(*) Thales Aguiar
Caros leitores, vivemos tempos em que a educação esqueceu de si mesma. Reformas chegam com promessas de “modernização”, mas o que se vê é o aprofundamento de um modelo de ensino voltado para a utilidade imediata, para a formação de operários do algoritmo e não de cidadãos críticos. A Reforma do Ensino Médio, que começou a ser implementada em 2021, foi recentemente alterada, aumentando a carga horária da formação geral básica e flexibilizando a parte curricular, com o objetivo de tornar o ensino médio mais relevante para o futuro dos alunos. A partir de 2025, a carga horária mínima do ensino médio será de 3.000 horas, com a possibilidade de os alunos optarem por itinerários formativos para aprofundamento em áreas de interesse ou formação técnica e profissional. Apresentada como inovação, escancara uma pergunta incômoda, que grita nos corredores. Educar, para quê e para quem? Já dizia meu amigo professor.
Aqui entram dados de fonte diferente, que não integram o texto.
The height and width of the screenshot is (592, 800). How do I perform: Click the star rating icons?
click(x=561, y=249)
A lógica que orienta as mudanças curriculares é a da performatividade. Ensina-se o que pode ser quantificado, testado, avaliado em gráficos. A escola se transforma em uma usina de competências técnicas, esvaziada de reflexão, de arte, de pensamento livre. Aliás, a grande parte das universidades e diga-se de passagem as particulares, replicam a muito tempo esse modelo tecnocrata formando apenas mão de obra de baixo valor para um mercado já ultrapassado pela tecnologia. A educação virou um depósito de conteúdos fragmentados, desprovidos de sentido. A formação educacional no país não faz mais sentido.
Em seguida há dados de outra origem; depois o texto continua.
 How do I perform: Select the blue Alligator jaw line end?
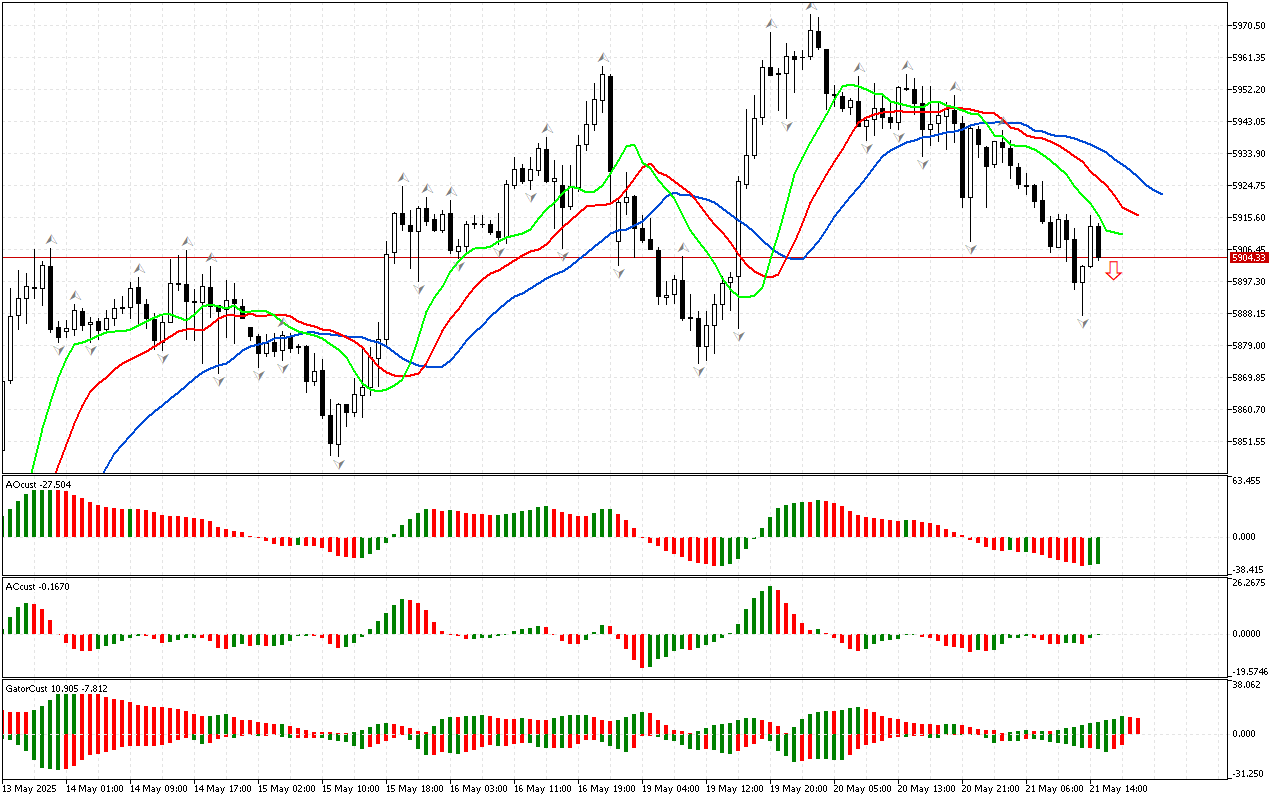pyautogui.click(x=1160, y=193)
A imposição de itinerários formativos, a retirada de disciplinas como Filosofia e Sociologia, e a flexibilização do currículo revelam o projeto de uma escola adaptada ao mercado, não à vida. A promessa de liberdade para o aluno escolher o que estudar soa como avanço, mas esconde a realidade brutal da desigualdade: quem estuda em escolas públicas periféricas terá, na prática, pouquíssimas opções. “Desescolarizar a sociedade”, como propôs Ivan Illich nos anos 1970, talvez nunca tenha sido tão urgente. Não para abolir a escola, mas para reconstruí-la como espaço de encontro e criação, e não de adestramento. John Dewey, um dos pais da pedagogia moderna, defendia que a educação deveria ser experiência vivida, e não repetição mecânica. Para ele, “a escola é a forma mais poderosa de construção de uma sociedade democrática”. Mas como esperar democracia onde há apenas controle, padronização e exclusão simbólica dos saberes que não servem ao imediatismo do capital?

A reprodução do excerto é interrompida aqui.